**Items from a data source**
Start of Block

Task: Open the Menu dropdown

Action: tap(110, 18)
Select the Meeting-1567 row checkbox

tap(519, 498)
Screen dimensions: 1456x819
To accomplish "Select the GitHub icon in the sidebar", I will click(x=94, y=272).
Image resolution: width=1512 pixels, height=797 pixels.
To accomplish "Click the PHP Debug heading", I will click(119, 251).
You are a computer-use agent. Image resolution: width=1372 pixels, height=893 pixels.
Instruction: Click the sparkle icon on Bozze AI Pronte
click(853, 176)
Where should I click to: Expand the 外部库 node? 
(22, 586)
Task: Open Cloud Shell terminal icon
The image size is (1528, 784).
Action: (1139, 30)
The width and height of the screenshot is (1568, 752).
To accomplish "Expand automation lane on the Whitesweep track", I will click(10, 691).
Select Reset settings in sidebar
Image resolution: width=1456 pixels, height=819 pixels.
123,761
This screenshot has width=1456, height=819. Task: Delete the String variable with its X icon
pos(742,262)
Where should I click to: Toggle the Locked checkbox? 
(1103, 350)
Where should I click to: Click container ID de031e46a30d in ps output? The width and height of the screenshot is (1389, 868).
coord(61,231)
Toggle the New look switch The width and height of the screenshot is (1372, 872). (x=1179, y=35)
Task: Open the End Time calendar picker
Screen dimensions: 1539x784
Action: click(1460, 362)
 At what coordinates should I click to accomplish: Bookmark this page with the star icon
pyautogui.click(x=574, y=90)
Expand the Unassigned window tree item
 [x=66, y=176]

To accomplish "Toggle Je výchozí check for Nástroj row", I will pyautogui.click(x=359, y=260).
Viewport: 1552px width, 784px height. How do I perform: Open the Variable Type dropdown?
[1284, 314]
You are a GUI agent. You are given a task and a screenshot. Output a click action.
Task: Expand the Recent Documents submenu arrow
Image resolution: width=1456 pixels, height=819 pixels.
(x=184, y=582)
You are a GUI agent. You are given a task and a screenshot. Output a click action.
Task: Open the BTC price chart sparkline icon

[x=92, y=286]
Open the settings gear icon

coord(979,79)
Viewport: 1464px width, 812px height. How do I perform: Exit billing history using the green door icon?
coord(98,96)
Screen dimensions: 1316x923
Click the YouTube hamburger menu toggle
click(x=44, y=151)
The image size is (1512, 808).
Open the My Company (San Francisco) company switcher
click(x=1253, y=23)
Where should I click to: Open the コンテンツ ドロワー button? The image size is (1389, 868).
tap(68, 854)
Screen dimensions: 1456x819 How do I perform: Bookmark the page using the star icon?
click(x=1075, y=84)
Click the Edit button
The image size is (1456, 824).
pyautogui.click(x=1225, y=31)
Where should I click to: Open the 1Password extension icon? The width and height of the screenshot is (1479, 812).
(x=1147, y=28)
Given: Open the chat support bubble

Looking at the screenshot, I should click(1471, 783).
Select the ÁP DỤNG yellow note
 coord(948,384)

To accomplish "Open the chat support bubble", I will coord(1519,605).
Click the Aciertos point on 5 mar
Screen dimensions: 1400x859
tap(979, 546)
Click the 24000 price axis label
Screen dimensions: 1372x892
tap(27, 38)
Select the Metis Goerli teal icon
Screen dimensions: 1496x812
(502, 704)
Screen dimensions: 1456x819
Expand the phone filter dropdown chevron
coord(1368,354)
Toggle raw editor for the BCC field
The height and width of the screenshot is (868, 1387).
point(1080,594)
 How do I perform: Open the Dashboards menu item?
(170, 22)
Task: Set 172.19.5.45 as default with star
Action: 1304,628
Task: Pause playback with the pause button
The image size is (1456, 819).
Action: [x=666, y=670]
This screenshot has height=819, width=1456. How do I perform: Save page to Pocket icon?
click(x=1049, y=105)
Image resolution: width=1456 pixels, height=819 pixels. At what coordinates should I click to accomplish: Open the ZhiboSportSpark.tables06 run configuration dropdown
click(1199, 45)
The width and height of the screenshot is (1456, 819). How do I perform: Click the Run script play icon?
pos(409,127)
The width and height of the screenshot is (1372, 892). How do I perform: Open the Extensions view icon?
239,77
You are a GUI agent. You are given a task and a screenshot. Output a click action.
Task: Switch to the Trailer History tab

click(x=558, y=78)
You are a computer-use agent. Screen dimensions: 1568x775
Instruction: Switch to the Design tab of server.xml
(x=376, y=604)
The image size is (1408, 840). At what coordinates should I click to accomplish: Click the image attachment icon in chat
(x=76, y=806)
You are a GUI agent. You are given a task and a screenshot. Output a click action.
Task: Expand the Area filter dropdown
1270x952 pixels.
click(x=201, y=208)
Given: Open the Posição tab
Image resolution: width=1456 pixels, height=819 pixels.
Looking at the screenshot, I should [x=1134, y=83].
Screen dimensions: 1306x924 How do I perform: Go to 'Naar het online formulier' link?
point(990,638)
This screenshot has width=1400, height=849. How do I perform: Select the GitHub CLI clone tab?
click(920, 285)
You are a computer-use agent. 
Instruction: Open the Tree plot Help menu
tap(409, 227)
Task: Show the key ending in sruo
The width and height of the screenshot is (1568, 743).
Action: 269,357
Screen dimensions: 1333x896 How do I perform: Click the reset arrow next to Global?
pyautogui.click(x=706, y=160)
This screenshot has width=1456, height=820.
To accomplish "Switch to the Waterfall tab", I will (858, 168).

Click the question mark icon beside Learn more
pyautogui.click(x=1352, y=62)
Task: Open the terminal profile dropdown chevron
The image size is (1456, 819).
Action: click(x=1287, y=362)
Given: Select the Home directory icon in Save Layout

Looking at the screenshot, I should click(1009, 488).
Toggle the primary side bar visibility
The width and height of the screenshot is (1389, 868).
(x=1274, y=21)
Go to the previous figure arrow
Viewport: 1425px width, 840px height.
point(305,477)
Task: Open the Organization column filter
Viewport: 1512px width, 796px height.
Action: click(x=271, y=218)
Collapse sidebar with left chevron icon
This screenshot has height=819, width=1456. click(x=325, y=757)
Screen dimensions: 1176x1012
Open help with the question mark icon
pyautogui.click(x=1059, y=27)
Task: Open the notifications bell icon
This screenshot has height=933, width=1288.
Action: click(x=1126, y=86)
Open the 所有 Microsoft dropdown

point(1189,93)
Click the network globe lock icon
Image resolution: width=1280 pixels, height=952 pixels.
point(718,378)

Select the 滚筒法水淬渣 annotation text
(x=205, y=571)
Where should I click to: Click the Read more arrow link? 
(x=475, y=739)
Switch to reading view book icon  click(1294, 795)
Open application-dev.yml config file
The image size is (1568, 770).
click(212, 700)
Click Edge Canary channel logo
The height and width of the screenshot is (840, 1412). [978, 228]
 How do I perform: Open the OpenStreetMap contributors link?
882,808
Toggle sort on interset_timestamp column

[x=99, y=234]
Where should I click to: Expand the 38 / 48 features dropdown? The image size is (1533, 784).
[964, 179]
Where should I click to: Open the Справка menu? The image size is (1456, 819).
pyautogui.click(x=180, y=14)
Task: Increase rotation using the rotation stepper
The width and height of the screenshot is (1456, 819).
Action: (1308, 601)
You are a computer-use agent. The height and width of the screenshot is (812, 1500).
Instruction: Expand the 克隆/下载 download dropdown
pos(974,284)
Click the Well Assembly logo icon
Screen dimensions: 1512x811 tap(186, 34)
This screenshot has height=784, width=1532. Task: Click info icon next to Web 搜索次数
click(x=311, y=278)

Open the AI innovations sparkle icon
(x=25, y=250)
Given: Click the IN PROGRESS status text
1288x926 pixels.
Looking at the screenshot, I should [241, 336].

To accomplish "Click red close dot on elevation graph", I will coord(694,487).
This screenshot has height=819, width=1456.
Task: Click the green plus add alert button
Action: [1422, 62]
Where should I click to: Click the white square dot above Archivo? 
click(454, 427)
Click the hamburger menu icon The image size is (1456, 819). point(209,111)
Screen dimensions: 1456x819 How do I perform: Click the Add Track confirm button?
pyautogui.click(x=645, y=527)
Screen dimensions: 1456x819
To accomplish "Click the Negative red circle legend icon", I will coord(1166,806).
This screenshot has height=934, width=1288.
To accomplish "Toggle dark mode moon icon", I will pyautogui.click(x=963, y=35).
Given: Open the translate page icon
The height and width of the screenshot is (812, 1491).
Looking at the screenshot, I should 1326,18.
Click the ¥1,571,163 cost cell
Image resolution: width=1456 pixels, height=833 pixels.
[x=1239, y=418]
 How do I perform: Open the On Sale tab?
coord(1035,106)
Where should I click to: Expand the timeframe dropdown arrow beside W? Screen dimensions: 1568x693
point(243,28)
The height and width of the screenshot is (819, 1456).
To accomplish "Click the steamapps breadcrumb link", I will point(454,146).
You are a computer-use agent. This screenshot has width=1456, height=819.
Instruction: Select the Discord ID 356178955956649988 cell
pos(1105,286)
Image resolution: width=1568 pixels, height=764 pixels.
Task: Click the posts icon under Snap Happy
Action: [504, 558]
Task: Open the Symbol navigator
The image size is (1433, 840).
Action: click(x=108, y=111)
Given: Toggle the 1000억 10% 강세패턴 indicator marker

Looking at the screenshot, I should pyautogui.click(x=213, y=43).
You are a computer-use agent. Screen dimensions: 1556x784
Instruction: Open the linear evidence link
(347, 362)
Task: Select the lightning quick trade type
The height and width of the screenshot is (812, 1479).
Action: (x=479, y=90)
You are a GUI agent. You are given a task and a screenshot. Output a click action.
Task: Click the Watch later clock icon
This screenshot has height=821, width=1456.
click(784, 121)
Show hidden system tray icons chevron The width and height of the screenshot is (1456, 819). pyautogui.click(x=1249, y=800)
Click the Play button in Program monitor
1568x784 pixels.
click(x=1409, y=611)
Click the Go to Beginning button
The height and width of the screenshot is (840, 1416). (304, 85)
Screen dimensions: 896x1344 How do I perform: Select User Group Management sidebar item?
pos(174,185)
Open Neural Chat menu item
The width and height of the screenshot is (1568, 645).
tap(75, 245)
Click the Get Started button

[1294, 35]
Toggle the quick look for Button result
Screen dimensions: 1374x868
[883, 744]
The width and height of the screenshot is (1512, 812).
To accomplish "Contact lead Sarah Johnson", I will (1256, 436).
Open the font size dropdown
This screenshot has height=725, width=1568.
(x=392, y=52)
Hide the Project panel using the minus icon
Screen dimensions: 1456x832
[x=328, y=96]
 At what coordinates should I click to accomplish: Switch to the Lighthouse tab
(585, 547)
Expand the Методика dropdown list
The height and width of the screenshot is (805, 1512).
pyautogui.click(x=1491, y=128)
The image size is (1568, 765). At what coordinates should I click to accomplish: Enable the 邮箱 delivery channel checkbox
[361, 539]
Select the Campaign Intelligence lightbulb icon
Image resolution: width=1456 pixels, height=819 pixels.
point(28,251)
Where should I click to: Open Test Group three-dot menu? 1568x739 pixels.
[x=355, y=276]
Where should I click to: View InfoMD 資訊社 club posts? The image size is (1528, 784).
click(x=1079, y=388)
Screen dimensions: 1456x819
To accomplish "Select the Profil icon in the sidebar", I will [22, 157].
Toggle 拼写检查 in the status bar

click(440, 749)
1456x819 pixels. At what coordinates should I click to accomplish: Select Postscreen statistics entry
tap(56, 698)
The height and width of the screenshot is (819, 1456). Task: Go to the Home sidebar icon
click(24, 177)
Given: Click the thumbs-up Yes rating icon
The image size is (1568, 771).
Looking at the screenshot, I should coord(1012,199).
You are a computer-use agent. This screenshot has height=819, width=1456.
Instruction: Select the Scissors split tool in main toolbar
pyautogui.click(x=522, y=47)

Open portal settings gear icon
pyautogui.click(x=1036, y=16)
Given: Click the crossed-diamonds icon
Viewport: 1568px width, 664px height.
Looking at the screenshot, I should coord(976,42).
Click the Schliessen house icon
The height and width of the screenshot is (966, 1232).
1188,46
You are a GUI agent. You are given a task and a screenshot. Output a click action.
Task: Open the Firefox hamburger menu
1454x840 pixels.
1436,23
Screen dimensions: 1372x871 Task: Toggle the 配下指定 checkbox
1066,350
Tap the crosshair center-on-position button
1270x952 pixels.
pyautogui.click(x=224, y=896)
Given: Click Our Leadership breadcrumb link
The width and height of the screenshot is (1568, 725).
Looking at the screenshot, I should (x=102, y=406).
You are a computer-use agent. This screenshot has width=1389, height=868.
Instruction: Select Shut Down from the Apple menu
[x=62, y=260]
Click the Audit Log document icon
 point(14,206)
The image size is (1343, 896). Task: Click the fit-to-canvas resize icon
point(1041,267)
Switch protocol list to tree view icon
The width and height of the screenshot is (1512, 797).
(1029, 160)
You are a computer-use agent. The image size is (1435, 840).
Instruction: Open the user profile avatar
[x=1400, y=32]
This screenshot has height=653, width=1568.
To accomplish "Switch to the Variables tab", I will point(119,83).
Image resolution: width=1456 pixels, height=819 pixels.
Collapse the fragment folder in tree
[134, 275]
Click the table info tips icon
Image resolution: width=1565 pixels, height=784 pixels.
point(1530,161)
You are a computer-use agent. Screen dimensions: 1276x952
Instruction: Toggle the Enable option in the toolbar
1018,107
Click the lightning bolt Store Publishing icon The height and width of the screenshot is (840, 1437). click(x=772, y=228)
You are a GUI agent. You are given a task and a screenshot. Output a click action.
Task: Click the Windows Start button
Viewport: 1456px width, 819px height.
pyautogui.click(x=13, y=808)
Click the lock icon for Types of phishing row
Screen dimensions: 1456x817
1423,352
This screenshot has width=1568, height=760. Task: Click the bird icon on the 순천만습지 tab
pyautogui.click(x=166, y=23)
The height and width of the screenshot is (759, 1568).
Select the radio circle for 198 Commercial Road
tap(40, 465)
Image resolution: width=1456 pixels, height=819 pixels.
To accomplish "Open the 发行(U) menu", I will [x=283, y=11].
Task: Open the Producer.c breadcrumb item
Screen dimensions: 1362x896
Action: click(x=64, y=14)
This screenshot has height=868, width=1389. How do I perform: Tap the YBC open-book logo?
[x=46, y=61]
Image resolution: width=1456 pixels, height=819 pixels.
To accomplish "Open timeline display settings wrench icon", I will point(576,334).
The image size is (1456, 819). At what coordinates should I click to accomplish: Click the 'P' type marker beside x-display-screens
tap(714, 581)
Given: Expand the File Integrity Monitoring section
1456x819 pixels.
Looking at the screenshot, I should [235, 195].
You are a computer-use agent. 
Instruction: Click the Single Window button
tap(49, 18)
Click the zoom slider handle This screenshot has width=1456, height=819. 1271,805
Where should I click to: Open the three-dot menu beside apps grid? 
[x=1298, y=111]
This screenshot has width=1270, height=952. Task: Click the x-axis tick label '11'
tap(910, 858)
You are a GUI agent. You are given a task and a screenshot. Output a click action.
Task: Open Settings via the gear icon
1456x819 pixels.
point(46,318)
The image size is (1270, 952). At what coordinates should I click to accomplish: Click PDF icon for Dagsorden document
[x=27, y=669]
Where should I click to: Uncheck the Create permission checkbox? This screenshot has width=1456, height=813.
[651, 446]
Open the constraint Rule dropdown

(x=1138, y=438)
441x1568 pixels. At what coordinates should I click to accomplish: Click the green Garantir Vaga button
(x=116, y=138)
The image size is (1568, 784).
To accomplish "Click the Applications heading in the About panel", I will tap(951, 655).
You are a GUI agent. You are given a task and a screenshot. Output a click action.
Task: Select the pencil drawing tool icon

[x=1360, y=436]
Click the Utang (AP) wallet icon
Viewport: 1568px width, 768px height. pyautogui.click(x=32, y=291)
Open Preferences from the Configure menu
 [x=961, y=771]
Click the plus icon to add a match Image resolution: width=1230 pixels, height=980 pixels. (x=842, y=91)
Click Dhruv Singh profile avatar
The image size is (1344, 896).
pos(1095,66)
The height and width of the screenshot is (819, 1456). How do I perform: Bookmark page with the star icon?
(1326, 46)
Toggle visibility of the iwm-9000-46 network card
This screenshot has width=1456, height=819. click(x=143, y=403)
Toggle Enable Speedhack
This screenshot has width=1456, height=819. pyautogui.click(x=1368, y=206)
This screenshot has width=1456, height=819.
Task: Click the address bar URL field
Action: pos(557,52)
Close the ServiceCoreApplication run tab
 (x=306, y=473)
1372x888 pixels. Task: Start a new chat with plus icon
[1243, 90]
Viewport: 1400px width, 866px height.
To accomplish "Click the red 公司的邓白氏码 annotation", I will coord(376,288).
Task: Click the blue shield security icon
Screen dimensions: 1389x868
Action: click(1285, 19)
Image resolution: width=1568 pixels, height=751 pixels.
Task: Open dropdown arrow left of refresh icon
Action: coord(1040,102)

End of Block

**Problem requirements**
Each line from the top of the entries above through the line containing "Image resolution: width=1512" must be transcribed exactly, and no other line may appear.

**Task result**
Task: Open the Menu dropdown

Action: tap(110, 18)
Select the Meeting-1567 row checkbox

tap(519, 498)
Screen dimensions: 1456x819
To accomplish "Select the GitHub icon in the sidebar", I will click(x=94, y=272).
Image resolution: width=1512 pixels, height=797 pixels.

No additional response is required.